Task prompt –
Copy exactly the lines of the records below, and only those lines, beginning with the line that contains "This screenshot has height=615, width=890." and ending with the line that contains "Task: Click the 合算 column header".

┄┄┄┄┄┄

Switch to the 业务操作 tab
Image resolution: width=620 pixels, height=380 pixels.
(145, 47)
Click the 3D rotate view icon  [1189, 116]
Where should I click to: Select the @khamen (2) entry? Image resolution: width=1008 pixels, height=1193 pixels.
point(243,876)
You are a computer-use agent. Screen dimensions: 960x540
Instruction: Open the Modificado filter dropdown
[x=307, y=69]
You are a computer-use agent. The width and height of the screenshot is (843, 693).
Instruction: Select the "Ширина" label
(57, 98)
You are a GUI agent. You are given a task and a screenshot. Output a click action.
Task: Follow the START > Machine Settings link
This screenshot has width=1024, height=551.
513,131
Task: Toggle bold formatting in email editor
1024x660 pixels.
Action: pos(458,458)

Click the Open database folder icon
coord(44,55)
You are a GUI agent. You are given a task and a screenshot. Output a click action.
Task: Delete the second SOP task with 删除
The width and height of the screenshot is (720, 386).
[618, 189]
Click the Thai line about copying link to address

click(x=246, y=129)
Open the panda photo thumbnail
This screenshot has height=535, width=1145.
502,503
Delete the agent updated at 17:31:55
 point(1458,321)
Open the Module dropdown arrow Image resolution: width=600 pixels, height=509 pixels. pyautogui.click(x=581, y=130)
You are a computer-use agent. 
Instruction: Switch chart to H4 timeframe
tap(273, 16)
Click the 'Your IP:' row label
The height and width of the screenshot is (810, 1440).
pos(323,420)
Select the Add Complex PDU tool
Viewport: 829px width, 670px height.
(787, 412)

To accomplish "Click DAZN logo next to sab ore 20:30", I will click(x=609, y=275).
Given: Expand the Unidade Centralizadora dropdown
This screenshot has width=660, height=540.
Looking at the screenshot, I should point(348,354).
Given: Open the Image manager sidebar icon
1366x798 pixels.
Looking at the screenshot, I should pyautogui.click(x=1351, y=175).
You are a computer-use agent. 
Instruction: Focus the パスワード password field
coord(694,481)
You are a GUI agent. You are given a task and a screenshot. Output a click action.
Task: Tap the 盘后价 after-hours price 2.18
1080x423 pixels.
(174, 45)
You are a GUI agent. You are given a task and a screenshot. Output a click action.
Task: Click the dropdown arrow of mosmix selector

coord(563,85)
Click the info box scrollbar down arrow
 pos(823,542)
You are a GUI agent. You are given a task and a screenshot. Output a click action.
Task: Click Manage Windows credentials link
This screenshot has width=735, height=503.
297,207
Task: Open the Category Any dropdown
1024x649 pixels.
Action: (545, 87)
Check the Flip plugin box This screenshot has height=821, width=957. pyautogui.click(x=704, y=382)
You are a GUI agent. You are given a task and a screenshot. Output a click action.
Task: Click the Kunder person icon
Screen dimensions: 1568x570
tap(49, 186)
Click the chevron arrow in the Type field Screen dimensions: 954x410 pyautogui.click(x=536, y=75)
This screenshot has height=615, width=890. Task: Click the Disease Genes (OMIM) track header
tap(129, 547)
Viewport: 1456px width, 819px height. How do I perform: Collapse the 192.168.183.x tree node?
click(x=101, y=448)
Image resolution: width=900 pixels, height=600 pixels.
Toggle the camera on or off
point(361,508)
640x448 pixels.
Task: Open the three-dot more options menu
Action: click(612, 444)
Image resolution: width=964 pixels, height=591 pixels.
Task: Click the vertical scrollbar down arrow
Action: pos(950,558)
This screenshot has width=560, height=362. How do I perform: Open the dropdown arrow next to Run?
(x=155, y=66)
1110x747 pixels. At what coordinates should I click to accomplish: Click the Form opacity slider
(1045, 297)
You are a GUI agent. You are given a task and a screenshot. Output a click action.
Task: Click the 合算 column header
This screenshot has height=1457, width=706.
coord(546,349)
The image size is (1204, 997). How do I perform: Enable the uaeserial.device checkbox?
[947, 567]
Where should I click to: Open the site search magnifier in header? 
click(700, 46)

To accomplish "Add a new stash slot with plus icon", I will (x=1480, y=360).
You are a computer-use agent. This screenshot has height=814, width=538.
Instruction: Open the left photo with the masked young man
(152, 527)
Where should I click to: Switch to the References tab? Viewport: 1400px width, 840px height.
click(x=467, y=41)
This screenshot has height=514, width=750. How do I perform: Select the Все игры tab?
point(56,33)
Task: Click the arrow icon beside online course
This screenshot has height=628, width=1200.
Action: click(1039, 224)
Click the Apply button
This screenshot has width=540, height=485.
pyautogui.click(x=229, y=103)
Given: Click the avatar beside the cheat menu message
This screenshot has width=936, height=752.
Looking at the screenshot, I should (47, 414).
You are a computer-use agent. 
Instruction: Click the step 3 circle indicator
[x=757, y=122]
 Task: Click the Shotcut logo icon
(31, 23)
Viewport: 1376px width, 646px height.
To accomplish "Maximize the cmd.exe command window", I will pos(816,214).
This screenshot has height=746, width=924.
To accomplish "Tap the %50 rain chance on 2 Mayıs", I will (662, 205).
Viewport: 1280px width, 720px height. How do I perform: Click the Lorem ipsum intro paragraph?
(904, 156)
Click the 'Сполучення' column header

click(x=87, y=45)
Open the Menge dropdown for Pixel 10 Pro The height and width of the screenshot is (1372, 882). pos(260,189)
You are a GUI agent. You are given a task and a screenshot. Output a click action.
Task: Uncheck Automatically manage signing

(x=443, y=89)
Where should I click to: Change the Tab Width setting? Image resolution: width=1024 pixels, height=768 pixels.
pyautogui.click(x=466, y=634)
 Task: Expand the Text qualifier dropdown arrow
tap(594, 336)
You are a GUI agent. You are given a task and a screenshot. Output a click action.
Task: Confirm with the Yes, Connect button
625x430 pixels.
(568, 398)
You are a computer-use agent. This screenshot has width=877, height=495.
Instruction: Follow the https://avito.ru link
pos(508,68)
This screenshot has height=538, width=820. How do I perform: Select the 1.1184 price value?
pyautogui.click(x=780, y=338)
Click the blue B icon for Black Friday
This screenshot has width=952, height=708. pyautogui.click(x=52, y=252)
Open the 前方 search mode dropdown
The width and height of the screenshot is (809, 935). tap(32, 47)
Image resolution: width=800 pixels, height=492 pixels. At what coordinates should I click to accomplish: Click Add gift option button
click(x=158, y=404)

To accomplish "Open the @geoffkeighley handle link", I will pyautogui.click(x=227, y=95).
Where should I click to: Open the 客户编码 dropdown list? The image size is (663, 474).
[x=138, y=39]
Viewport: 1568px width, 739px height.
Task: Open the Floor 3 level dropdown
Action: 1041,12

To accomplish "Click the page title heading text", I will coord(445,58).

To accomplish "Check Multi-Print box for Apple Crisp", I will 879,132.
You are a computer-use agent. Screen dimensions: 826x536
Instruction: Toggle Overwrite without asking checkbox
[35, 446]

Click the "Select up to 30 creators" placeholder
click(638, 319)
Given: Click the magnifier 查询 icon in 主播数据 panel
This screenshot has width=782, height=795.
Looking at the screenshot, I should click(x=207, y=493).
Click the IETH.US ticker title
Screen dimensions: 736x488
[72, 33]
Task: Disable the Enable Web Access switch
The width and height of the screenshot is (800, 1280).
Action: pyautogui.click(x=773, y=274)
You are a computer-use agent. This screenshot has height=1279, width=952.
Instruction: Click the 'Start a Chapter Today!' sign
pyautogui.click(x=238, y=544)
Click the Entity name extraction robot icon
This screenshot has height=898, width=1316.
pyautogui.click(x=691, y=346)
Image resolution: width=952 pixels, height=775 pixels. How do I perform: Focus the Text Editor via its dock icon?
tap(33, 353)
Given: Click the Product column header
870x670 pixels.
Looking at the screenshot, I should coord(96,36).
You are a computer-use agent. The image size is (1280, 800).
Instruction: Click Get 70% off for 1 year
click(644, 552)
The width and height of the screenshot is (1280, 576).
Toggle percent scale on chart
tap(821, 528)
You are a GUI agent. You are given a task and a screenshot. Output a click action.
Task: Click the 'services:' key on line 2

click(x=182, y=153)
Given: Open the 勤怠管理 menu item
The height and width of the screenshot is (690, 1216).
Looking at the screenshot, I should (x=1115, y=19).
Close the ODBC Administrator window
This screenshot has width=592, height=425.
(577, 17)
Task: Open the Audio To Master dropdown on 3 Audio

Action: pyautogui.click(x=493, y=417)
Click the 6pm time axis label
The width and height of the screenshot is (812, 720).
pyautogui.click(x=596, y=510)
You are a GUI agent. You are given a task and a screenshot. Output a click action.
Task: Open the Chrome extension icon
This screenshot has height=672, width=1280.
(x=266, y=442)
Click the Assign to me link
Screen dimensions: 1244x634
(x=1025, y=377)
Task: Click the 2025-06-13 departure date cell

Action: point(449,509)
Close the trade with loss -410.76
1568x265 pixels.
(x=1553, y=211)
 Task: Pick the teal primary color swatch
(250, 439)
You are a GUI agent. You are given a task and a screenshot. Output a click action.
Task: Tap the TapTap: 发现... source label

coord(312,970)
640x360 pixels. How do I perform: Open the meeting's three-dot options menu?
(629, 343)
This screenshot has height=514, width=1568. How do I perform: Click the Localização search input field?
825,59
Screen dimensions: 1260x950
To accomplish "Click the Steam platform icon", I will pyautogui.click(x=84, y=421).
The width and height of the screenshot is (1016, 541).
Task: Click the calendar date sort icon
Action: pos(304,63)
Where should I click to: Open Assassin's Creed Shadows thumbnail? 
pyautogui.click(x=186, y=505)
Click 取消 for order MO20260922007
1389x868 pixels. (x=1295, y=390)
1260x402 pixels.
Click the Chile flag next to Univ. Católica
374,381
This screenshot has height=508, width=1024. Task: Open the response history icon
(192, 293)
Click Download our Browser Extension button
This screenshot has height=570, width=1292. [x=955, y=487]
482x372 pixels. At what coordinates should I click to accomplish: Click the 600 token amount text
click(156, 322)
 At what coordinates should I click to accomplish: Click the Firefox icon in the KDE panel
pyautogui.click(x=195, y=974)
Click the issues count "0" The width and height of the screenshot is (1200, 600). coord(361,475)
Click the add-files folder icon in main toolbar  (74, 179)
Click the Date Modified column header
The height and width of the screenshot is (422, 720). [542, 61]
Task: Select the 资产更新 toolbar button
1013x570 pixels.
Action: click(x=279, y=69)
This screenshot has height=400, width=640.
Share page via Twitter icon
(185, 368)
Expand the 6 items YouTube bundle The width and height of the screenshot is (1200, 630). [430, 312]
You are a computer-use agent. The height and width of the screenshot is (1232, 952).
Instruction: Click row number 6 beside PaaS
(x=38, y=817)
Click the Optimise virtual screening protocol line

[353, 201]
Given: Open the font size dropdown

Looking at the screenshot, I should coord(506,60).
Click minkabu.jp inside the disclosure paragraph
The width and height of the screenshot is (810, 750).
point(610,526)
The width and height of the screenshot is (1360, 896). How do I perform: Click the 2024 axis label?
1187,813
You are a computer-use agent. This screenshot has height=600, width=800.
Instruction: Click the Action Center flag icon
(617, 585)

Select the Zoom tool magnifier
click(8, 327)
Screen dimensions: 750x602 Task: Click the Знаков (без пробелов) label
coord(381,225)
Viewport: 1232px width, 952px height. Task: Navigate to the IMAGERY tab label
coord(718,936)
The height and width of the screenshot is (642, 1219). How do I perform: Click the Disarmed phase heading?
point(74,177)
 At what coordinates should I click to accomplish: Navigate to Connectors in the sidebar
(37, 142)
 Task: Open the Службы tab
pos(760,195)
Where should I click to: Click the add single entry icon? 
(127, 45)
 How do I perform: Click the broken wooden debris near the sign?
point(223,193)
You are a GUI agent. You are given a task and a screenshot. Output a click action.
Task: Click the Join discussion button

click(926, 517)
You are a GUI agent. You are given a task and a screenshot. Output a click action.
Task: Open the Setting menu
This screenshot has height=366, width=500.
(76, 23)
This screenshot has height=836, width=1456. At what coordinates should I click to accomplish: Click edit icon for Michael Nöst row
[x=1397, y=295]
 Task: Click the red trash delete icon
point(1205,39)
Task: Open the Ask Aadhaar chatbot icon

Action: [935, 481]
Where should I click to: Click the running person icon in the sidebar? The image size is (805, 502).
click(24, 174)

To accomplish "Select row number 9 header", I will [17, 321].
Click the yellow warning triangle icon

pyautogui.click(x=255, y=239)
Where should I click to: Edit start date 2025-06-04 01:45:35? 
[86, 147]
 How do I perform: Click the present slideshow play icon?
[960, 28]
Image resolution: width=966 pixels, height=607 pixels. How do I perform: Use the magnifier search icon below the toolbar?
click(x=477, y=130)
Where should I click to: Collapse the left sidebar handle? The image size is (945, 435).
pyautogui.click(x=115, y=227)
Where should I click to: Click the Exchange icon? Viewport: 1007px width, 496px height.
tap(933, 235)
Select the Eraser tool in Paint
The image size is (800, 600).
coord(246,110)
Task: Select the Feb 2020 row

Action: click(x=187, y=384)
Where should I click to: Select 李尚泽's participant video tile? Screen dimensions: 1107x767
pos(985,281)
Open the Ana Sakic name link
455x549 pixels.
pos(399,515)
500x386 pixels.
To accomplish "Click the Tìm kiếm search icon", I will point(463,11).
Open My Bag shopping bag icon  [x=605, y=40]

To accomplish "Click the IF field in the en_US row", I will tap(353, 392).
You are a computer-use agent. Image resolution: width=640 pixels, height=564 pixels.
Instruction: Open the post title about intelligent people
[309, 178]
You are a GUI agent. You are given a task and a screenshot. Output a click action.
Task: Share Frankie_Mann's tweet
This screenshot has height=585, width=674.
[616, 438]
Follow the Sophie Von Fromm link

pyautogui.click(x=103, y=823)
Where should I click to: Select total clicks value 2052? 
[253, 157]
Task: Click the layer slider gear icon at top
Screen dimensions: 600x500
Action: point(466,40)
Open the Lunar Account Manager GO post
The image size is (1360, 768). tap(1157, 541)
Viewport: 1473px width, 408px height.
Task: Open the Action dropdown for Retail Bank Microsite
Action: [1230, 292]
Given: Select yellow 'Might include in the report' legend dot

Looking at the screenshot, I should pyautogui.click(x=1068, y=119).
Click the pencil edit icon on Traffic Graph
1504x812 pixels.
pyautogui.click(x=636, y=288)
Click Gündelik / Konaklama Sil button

┄┄┄┄┄┄

Written solution –
This screenshot has height=615, width=890. Task: Click the Disease Genes (OMIM) track header
tap(129, 547)
Viewport: 1456px width, 819px height. How do I perform: Collapse the 192.168.183.x tree node?
click(x=101, y=448)
Image resolution: width=900 pixels, height=600 pixels.
Toggle the camera on or off
point(361,508)
640x448 pixels.
Task: Open the three-dot more options menu
Action: click(612, 444)
Image resolution: width=964 pixels, height=591 pixels.
Task: Click the vertical scrollbar down arrow
Action: pos(950,558)
This screenshot has width=560, height=362. How do I perform: Open the dropdown arrow next to Run?
(x=155, y=66)
1110x747 pixels. At what coordinates should I click to accomplish: Click the Form opacity slider
(1045, 297)
You are a GUI agent. You are given a task and a screenshot. Output a click action.
Task: Click the 合算 column header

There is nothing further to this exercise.